Being interested in the topic, and so having bought and perused the book, last night I went to see Andrew Burt, author of American Hysteria: The Untold Story of Mass Political Extremism in the United States, speak at our local book store. I must say Burt seems to be presenting a very strange, Panglossian thesis. He take a few examples from American history and current events – paranoia about the Illuminati, the Masons, the Red Scare circa 1919, McCarthyism, and the Anti-Sharia Laws being enacted by bigots around the nation today – traces their rise and supposed fall, and concludes essentially, ‘Hey Americans are sometimes big sillies, but the truth outs, sunlight disinfects, the hysteria gets discredited, and America goes on in its exceptional way.” Ideally, in Burt’s marchenhäft telling, this happens when some Quixotic white man comes up to Capitol Hill and gives the lie, .e.g. ‘Senator McCarthy, have you no sense of decency, at long last?’ The problem is that this is historically and currently bullshit.

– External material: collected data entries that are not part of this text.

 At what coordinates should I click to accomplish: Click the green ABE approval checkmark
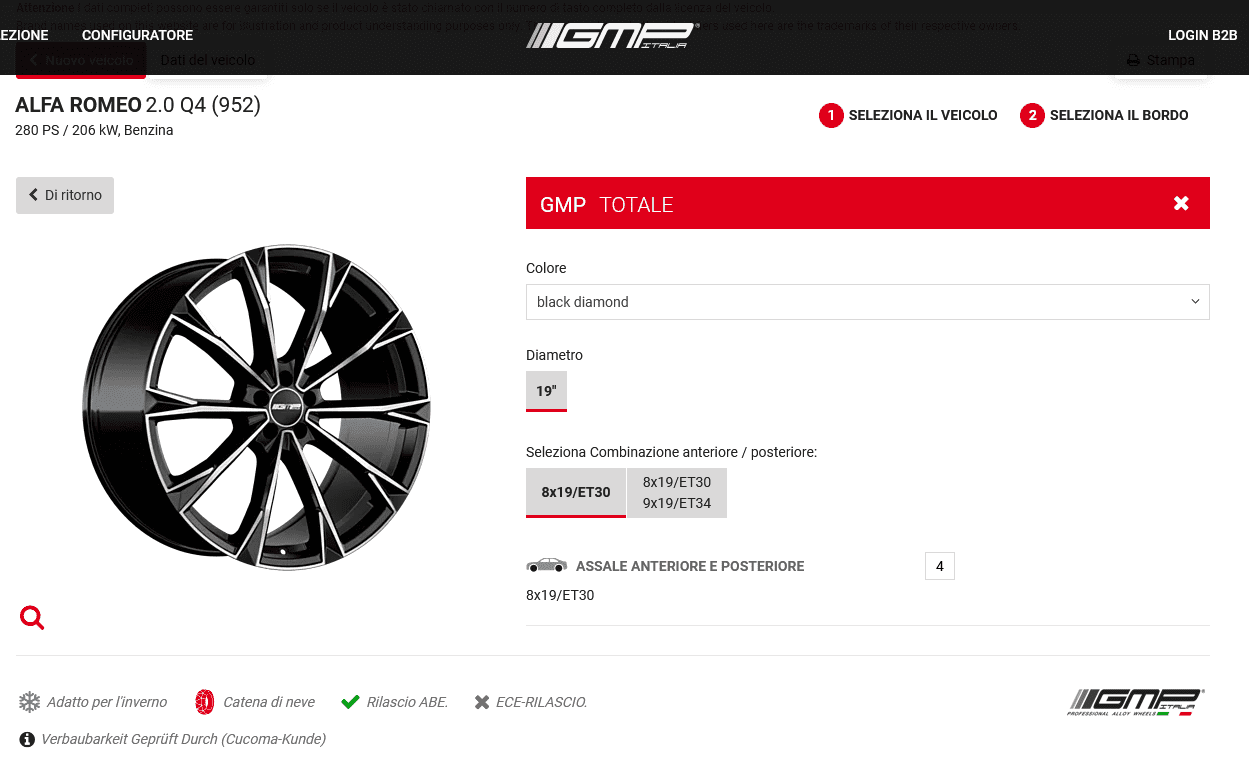point(350,702)
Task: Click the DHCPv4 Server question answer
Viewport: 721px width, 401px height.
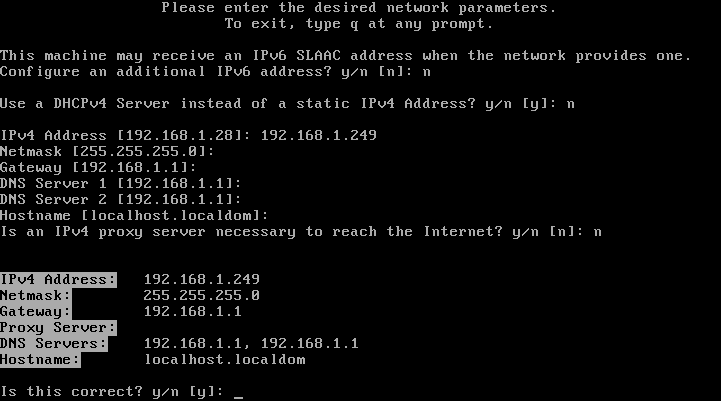Action: (570, 104)
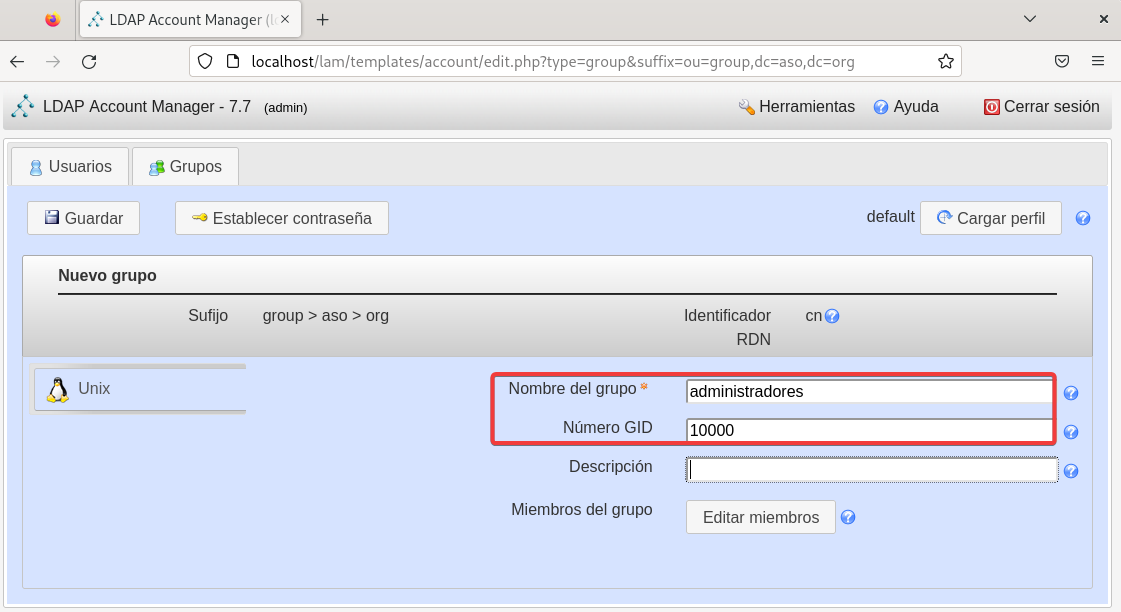Bookmark this page with the star icon

[x=945, y=61]
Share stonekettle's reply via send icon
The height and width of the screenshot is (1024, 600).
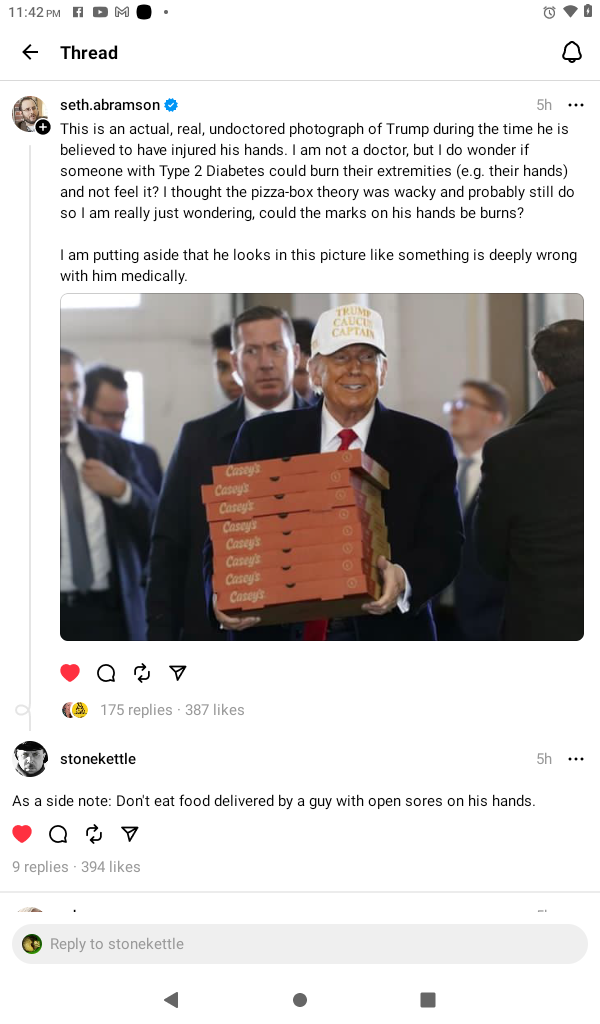pyautogui.click(x=130, y=833)
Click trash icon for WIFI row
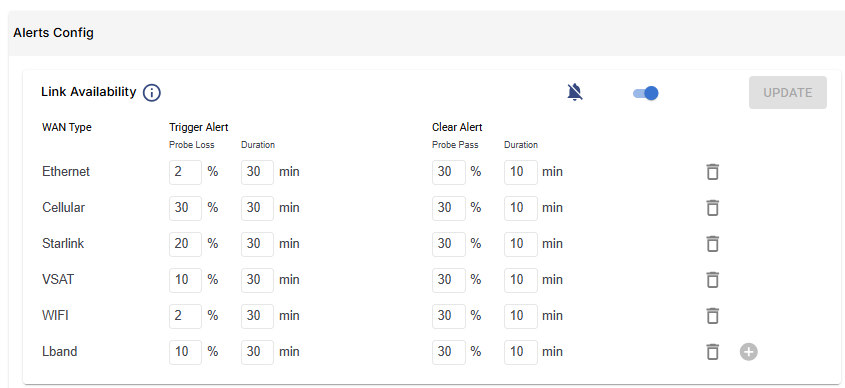The width and height of the screenshot is (845, 388). tap(712, 315)
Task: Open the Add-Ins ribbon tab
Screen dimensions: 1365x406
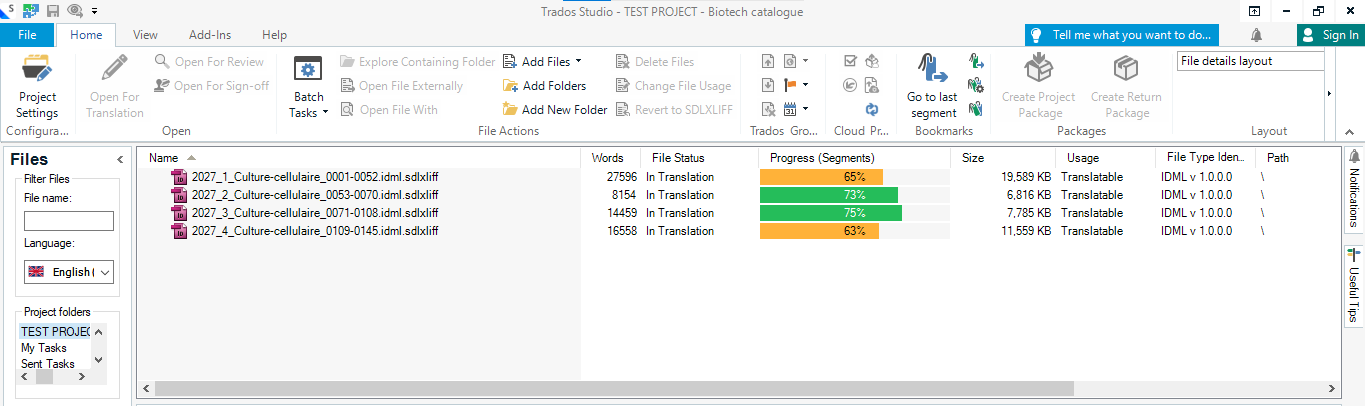Action: coord(210,35)
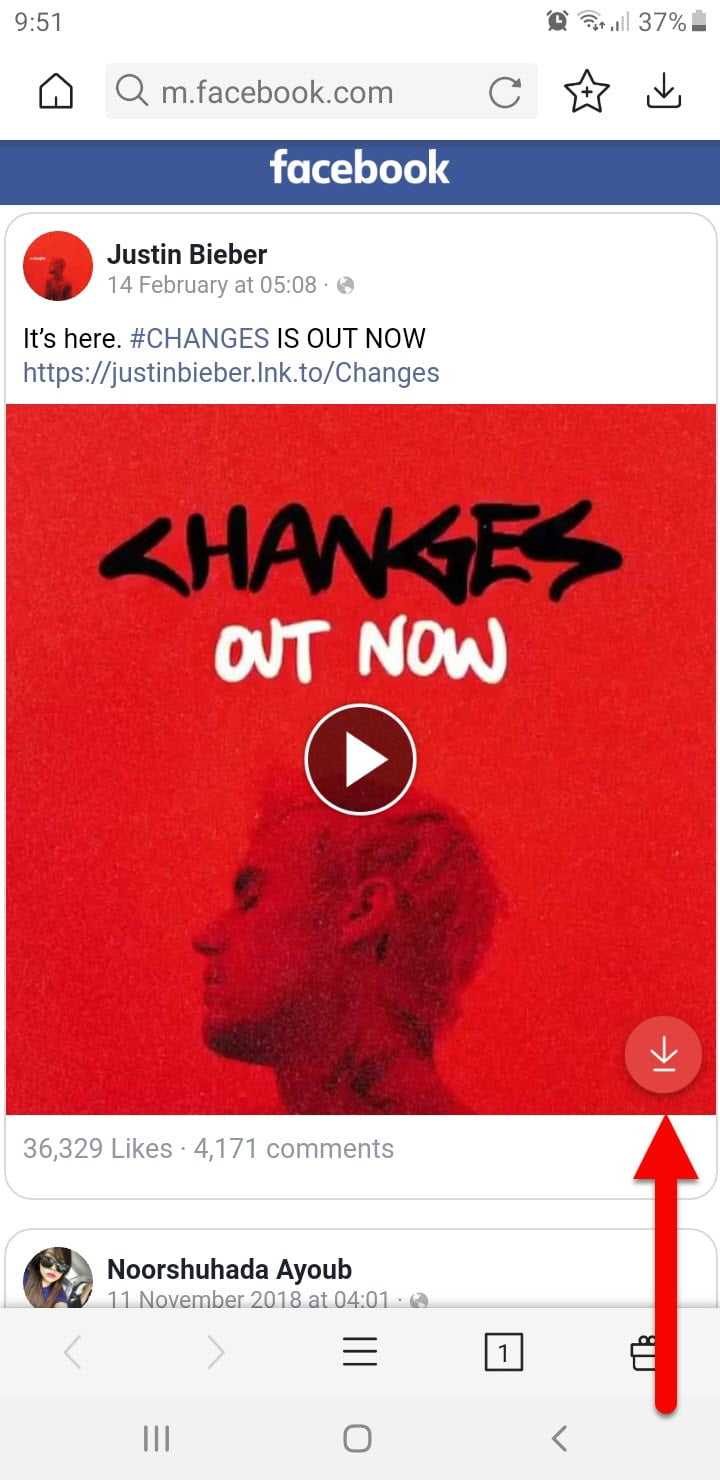Go forward with the browser right arrow
The height and width of the screenshot is (1480, 720).
(x=216, y=1353)
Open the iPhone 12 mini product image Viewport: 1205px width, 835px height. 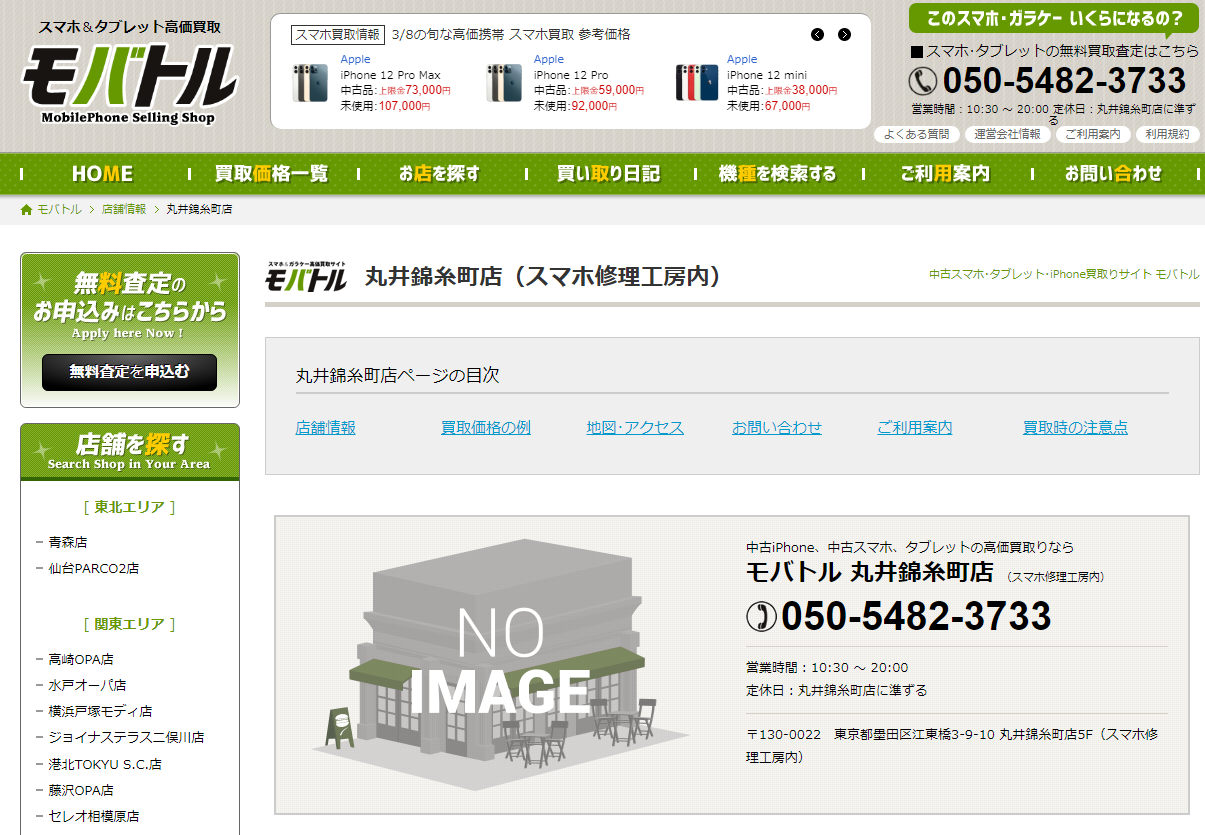point(697,84)
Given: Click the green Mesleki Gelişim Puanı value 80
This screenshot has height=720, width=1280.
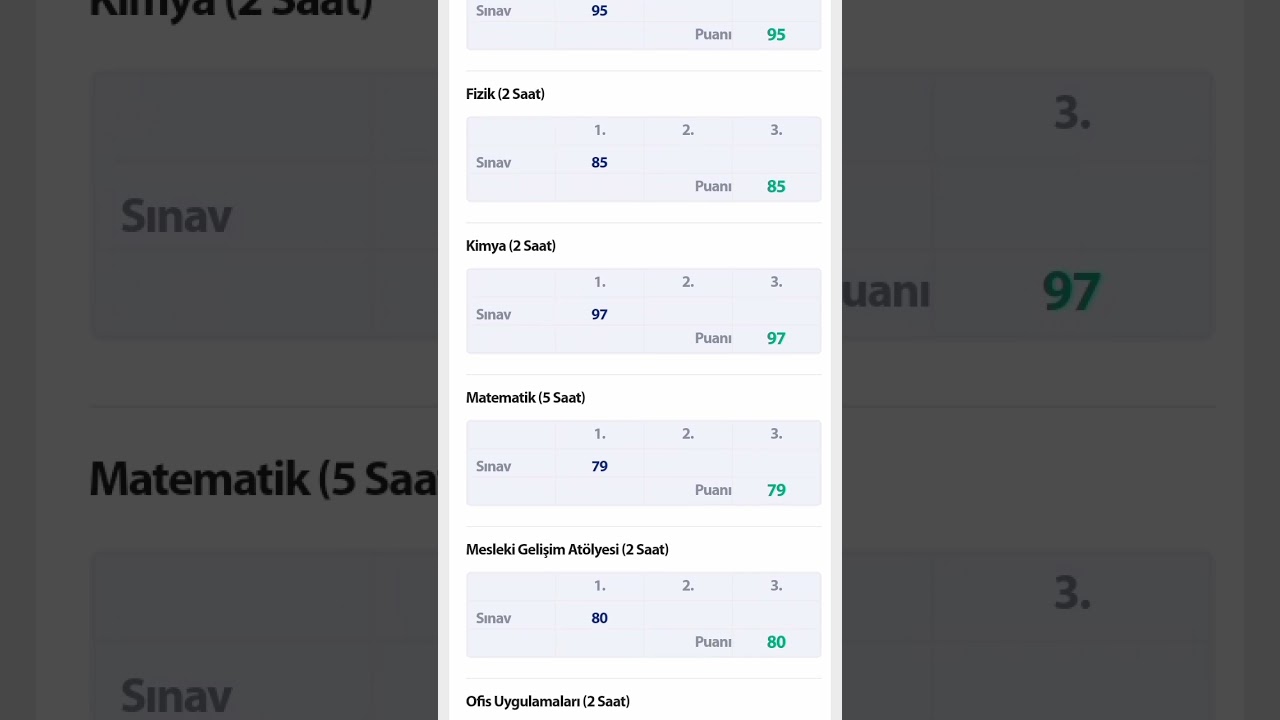Looking at the screenshot, I should (776, 642).
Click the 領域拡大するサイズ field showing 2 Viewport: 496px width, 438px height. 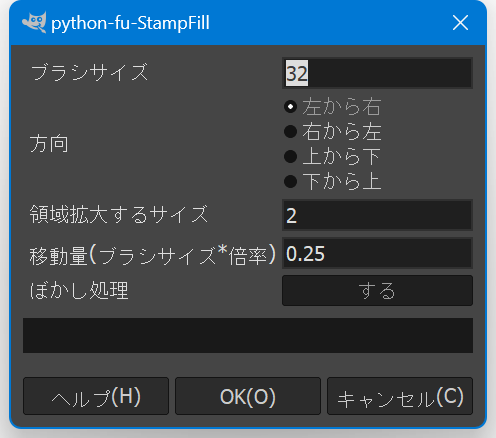[377, 215]
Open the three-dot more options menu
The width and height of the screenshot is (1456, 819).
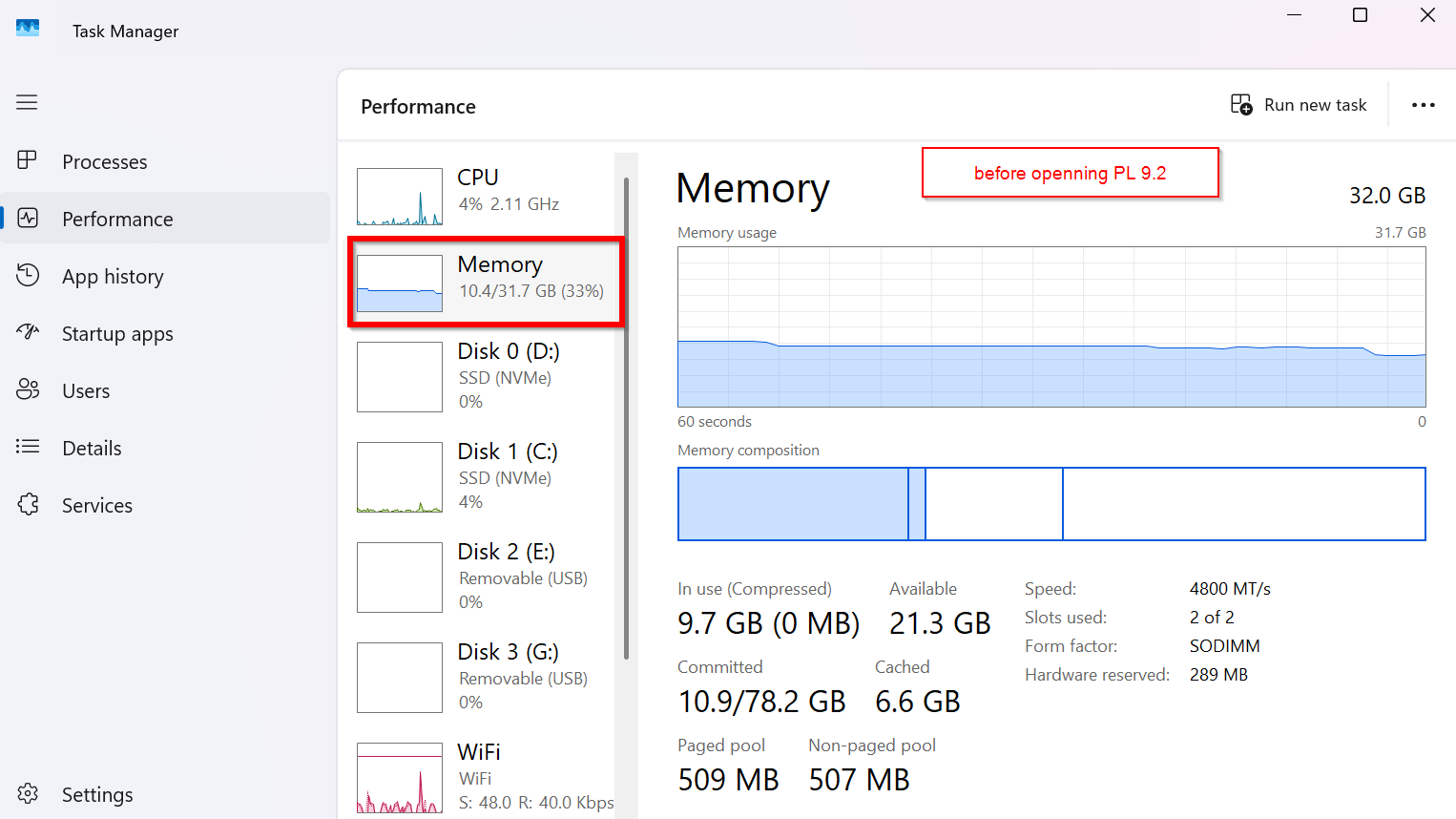point(1423,105)
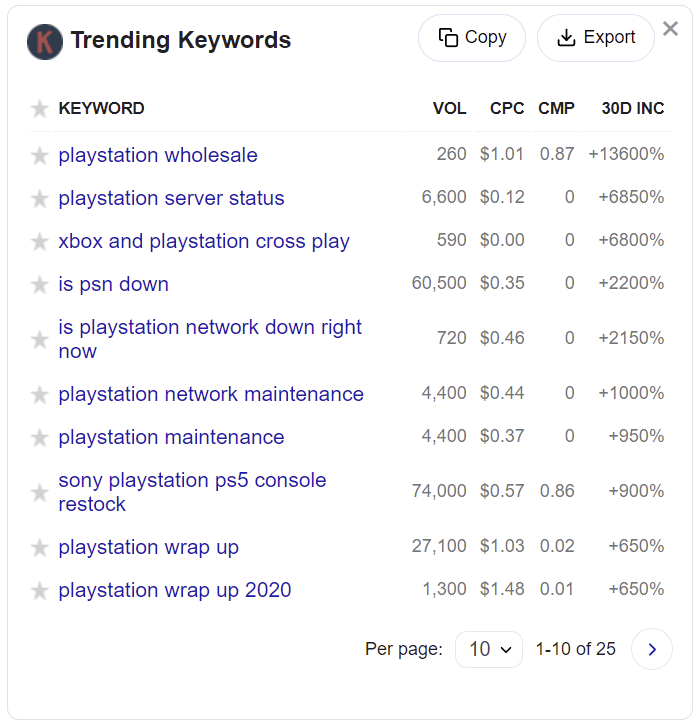Copy the trending keywords list
The image size is (700, 727).
coord(472,38)
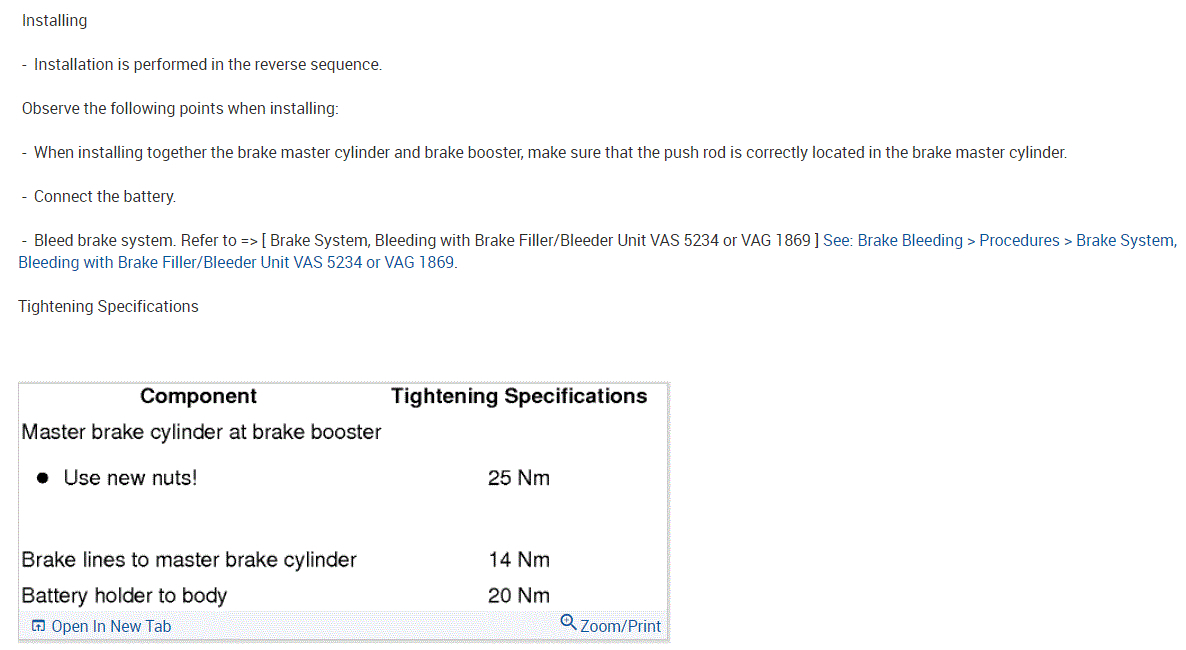Click the bold Tightening Specifications table header

tap(519, 396)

Burt says he deliberately narrowed his scope in the service of narrative and readability (Just like Bill O’Reilly does in his books.), but it seems to me a great deal of truth got left on the cutting room floor. For one thing, none of his hysterias is so neatly self-contained or so extinct as he likes to make out. There are still plenty of Anti-Illuminati and Mason-hating cranks out there (check the internet, check the radio ravings of your more rural Bible thumpers), and their delusions are almost invariably bundled up with other more directly exploitable right-wing, racist, and xenophobic delusions. More importantly, he sometimes completely misses the case by pretending, for instance, that McCarthyism died with its namesake. McCarthyism’s latent pathology drove us into the Vietnam war – LBJ is on tape bemoaning his need to escalate lest he be crucified at the polls for being “soft on Communism” – killing millions of Asians and at least 58,000 Americans.
Burt seems proverbially ostrich-like in his readiness to ignore how such hysterias, far from being cured by the cathartic moments, go on to fester and deform American politics and policies. Cases that don’t fit his narrative he simply deems to be outside his definition of hysteria. One must wonder how, for instance, the rise of the Ku Klux Klan doesn’t qualify. Why doesn’t the war on drugs – spawned by racism, xenophobia and ‘Reefer Madness’? Why not the crusade to roll back reproductive freedom, with its various terror tactics including murders and bombings? Why doesn’t the war in Iraq – where on ludicrous and transparent pretexts we essentially lynched the wrong country because we needed a scapegoat? These things for some reason don’t blip his radar. Could these omissions be indicative of carefully closeted reactionary sympathies?
Burt said a truly astonishing thing last night, in answer to a question about prohibition of Sharia law. He, a Yale law graduate preparing to take the bar, assured the crowd that ‘American secular law is under no threat of religious encroachment.’ I literally called bullshit on that one – and suffered the glares of some folks who were just enjoying storytime. Later, somebody politely asked Burt to defend this assertion and he did, lamely, approving of the way ‘we elect people to represent our beliefs, and that’s a good thing.’ Fine with him then if the “Christian” majority gets to legislate old time religion for the rest of us. Maybe he skipped Establishment Clause class to research the Illuminati.
One so oblivious to the Roy Moores of today, to the dogmatic pseudo-originalist agendas of Scalia, Alito, Thomas (and countless other right-wing federal judges), to the Hobby Lobby decision and the innumerable ways religious organizations now pervert policy and tap into the treasury while militating for rightwing mouthpieces, must be a partisan with them, either that or suffering from his own form of hysterical blindness. American Hysteria is a highly readable but ultimately smug and facile view of a very dangerous, increasingly recurrent phenomenon.